• [TASK INSTRUCTIONS]
1 > Translate this sentence from the blog post about the AL Direct newsletter into Spanish: "I was pleasantly surprised to find something new in my e-mail inbox today."
2 > Please extend the blog post about the AL Direct newsletter with a next passage that picks up after its final sentence.

• [TEXT FOR ANALYSIS]
---

Daily Archives: January 11, 2006

Dear ALA – Set This Newletter Free

I was pleasantly surprised to find something new in my e-mail inbox today. As a “keeping up” enthusiast I’m always on the prowl for new publications offering recent news and developments to add to my keeping up regimen. AL Direct, from the American Library Association, is a new weekly e-newsletter that “features news stories from American Libraries Online, ALA- and library-related news, and other items of interest from the ALA website.” It’s graphically well designed, slick, easy-to-read, links to full text, and is generally informative – lots of things I like. And to top it off, they even included a link to one of our ACRLog blog posts. Great idea! So what’s not to like. Just this item from the description:

“sent to ALA personal members by e-mail as a perquisite of membership”

Come on ALA, this is a good resource that can help members of the library profession to improve their personal professional development. Why restrict it to ALA members? Here’s the text of an e-mail message I sent to the newsletter’s feedback department:

I would encourage ALA to make this a free newsletter service that is available to any member of the library profession – or other disciplines – who would like to be on the mailing list. It’s nice to offer members a premium service, but librarians are challenged enough to keep up with the field, and this could really help them. Perhaps you could be like other industry newsletters and offer the newsletter for free, but make some of the links available only to members. This way librarians who are non-members could get a feel for the value of being a member and it might encourage them to join. Keeping them off the mailing list ensures they’ll never have an opportunity to explore the value of AL Direct.

To their credit I quickly received a response from American Libraries’ Senior Editor, George Eberhart (a nice guy with whom I’ve had the pleasure of working). He was open to my suggestion, but acknowledged that being this was the first issue they are still considering how to develop the newsletter. He did suggest that all of the newsletter content was available in free sources, but that for now ALA members would get the convenient digest – a member’s perk. Fair enough. I hope it will eventually become freely available, and when it does I’ll add it to the Keeping Up Web Site.

---

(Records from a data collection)
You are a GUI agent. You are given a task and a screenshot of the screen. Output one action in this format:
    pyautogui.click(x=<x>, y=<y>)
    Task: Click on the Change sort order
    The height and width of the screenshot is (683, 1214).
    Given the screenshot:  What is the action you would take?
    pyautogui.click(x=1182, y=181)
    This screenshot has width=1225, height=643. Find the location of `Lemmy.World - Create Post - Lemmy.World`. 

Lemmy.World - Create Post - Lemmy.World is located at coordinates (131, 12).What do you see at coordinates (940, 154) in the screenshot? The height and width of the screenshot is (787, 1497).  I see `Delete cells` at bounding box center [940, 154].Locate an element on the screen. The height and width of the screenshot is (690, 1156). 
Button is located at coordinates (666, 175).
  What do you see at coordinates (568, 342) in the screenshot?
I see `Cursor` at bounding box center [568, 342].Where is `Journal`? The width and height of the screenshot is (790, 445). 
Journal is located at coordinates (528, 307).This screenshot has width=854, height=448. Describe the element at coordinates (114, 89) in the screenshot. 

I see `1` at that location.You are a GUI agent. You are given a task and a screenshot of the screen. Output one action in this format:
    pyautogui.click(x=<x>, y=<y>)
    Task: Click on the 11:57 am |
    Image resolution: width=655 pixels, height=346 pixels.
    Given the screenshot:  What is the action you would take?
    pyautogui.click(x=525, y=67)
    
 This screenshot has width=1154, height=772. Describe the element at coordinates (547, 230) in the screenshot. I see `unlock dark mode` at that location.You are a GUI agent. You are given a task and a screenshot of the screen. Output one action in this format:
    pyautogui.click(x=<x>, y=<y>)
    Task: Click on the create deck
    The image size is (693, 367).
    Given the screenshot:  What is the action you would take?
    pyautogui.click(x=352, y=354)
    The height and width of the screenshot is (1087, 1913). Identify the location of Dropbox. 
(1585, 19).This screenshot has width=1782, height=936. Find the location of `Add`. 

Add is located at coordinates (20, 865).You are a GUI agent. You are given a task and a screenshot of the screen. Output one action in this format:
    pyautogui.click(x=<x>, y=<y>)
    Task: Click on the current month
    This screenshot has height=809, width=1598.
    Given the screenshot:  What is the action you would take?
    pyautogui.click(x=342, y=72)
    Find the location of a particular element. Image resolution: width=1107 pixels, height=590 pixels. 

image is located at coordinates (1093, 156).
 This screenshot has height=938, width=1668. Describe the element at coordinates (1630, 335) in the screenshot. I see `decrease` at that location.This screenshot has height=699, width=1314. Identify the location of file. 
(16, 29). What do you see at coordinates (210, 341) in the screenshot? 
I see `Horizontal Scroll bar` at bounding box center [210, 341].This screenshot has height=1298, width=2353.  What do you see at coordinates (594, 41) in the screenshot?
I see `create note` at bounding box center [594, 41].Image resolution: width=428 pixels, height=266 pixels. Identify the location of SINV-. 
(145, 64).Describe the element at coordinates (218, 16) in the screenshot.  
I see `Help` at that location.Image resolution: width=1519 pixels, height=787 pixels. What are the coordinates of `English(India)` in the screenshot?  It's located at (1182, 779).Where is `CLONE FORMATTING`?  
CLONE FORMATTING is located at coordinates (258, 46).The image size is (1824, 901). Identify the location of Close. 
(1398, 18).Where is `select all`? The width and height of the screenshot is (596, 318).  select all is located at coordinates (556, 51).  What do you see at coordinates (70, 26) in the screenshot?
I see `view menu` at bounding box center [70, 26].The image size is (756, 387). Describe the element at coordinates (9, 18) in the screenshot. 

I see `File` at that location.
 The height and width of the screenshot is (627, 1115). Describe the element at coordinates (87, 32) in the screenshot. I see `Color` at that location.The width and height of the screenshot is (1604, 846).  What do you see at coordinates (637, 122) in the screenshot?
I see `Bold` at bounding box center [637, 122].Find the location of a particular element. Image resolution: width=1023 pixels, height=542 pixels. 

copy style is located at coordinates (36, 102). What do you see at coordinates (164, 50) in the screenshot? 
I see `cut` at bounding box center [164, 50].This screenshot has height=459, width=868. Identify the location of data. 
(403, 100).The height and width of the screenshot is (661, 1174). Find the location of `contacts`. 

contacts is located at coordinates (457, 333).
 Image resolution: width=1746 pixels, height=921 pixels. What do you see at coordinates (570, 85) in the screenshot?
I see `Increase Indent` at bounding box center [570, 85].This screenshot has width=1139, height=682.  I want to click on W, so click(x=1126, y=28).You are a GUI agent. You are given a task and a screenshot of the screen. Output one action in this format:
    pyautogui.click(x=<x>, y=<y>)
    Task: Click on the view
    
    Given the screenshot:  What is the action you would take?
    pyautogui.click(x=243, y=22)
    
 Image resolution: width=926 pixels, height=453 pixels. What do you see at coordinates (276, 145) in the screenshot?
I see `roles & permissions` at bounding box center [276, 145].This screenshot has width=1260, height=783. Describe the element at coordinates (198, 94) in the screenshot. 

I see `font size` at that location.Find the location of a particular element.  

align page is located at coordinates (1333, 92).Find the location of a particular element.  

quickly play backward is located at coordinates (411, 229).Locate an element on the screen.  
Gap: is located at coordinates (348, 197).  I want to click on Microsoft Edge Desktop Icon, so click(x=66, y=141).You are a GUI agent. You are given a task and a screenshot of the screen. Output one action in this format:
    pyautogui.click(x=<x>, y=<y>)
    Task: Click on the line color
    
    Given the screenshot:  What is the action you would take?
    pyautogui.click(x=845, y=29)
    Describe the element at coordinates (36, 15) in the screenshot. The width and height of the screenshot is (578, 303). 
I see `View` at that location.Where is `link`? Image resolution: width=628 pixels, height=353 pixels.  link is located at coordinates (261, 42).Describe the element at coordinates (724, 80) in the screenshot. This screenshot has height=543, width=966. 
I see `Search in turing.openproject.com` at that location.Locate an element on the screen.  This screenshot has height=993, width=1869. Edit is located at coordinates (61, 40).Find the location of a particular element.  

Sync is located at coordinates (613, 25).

---

• [WRITTEN ANSWERS]
1 > Me sorprendió gratamente encontrar hoy algo nuevo en mi bandeja de entrada de correo electrónico.

2 >
If you are a current ALA member, enjoy your issue of AL Direct. If not, consider joining to take advantage of this new benefit of membership – or hang in there until ALA sets it free.

Study Shows Students Favor Privacy Over Enhancing Library Collection and Services

Privacy is an inherently complex and challenging topic to get a handle on made even more complicated by the almost daily changes in technology, legislation, and government activity that surround the issue. (It was recently revealed that the government is now opening private mail.) Adding to the confusion is trying to understand the extent to which people actually value their privacy. Although librarians have in general been steadfast in their support of user privacy as a core principle, personal blogs and complacency in the face of corporate use of personal information has led some to declare the the concern for privacy is dead or in at least in a coma. Recently, however, there have been some signs that the patient is waking up.

A 2005 study by Steven Johns and Karen Lawson provides some hard numbers to gauge student attitudes about privacy and the library. In the debate between personalization and privacy only 23% of students at Iowa State University felt that “developing student profiles for the purpose of enhancing the Library’s collection and services constituted justifiable use.” So before you go bibliomining your circ database or developing a user community around archived email reference questions, you may want to check out “University undergraduate students and library-related privacy issues” in Library & Information Science Research, 27 (Sept 2005) 485-495.